Masked array is always handy, but slooooooow:
In [14]:
%timeit np.ma.median(y, axis=0).filled(0)
1000 loops, best of 3: 1.73 ms per loop
In [15]:
%%timeit
ans=np.apply_along_axis(lambda v: np.median(v[v!=0]), 0, x)
ans[np.isnan(ans)]=0.
1000 loops, best of 3: 402 µs per loop
In [16]:
ans=np.apply_along_axis(lambda v: np.median(v[v!=0]), 0, x)
ans[np.isnan(ans)]=0.; ans
Out[16]:
array([ 9., 9., 9., 0.])
np.nonzero is even faster:
In [25]:
%%timeit
ans=np.apply_along_axis(lambda v: np.median(v[np.nonzero(v)]), 0, x)
ans[np.isnan(ans)]=0.
1000 loops, best of 3: 384 µs per loop
Use masked arrays and np.ma.median(axis=0).filled(0) to get the medians of the columns.
In [1]: x = np.array([[10, 0, 10, 0], [1, 1, 0, 0], [9, 9, 9, 0], [0, 10, 1, 0]])
In [2]: y = np.ma.masked_where(x == 0, x)
In [3]: x
Out[3]:
array([[10, 0, 10, 0],
[ 1, 1, 0, 0],
[ 9, 9, 9, 0],
[ 0, 10, 1, 0]])
In [4]: y
Out[4]:
masked_array(data =
[[10 -- 10 --]
[1 1 -- --]
[9 9 9 --]
[-- 10 1 --]],
mask =
[[False True False True]
[False False True True]
[False False False True]
[ True False False True]],
fill_value = 999999)
In [6]: np.median(x, axis=0)
Out[6]: array([ 5., 5., 5., 0.])
In [7]: np.ma.median(y, axis=0).filled(0)
Out[7]:
array(data = [ 9. 9. 9., 0.])
You can use masked arrays.
a = np.array([[10, 0, 10, 0], [1, 1, 0, 0],[9,9,9,0],[0,10,1,0]])
m = np.ma.masked_equal(a, 0)
In [44]: np.median(a)
Out[44]: 1.0
In [45]: np.ma.median(m)
Out[45]: 9.0
In [46]: m
Out[46]:
masked_array(data =
[[10 -- 10 --]
[1 1 -- --]
[9 9 9 --]
[-- 10 1 --]],
mask =
[[False True False True]
[False False True True]
[False False False True]
[ True False False True]],
fill_value = 0)
I perefer to use
# replace 0.0 with nan to exclude 0.0 from median
zero_to_nan = numpy.where(a == 0.0, numpy.nan, a)
n = numpy.nanmedian(zero_to_nan, ....)
This may help. Once you get the nonzero array, you can obtain the median directly from a[nonzero(a)]
numpy.nonzero
numpy.nonzero(a)[source]
Return the indices of the elements that are non-zero.

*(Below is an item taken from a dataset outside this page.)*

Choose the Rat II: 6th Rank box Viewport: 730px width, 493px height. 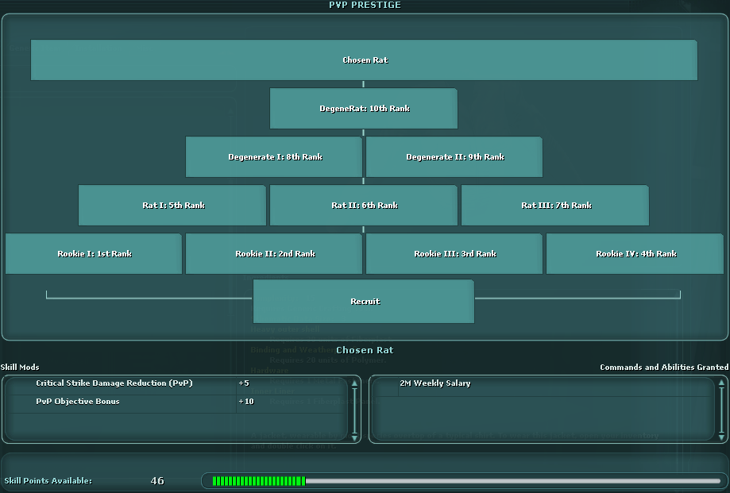point(363,206)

Returns a tuple of arrays, one for each dimension of a, containing the indices of the non-zero elements in that dimension. The corresponding non-zero values can be obtained with:
a[nonzero(a)]
To group the indices by element, rather than dimension, use:
transpose(nonzero(a))
The result of this is always a 2-D array, with a row for each non-zero element.
Parameters :
a : array_like
Input array.
Returns :
tuple_of_arrays : tuple
Indices of elements that are non-zero.
See also
flatnonzero
Return indices that are non-zero in the flattened version of the input array.
ndarray.nonzero
Equivalent ndarray method.
count_nonzero
Counts the number of non-zero elements in the input array.
Examples
>>> x = np.eye(3)
>>> x
array([[ 1., 0., 0.],
[ 0., 1., 0.],
[ 0., 0., 1.]])
>>> np.nonzero(x)
(array([0, 1, 2]), array([0, 1, 2]))
>>> x[np.nonzero(x)]
array([ 1., 1., 1.])
>>> np.transpose(np.nonzero(x))
array([[0, 0],
[1, 1],
[2, 2]])
A common use for nonzero is to find the indices of an array, where a condition is True. Given an array a, the condition a > 3 is a boolean array and since False is interpreted as 0, np.nonzero(a > 3) yields the indices of the a where the condition is true.
>>> a = np.array([[1,2,3],[4,5,6],[7,8,9]])
>>> a > 3
array([[False, False, False],
[ True, True, True],
[ True, True, True]], dtype=bool)
>>> np.nonzero(a > 3)
(array([1, 1, 1, 2, 2, 2]), array([0, 1, 2, 0, 1, 2]))
The nonzero method of the boolean array can also be called.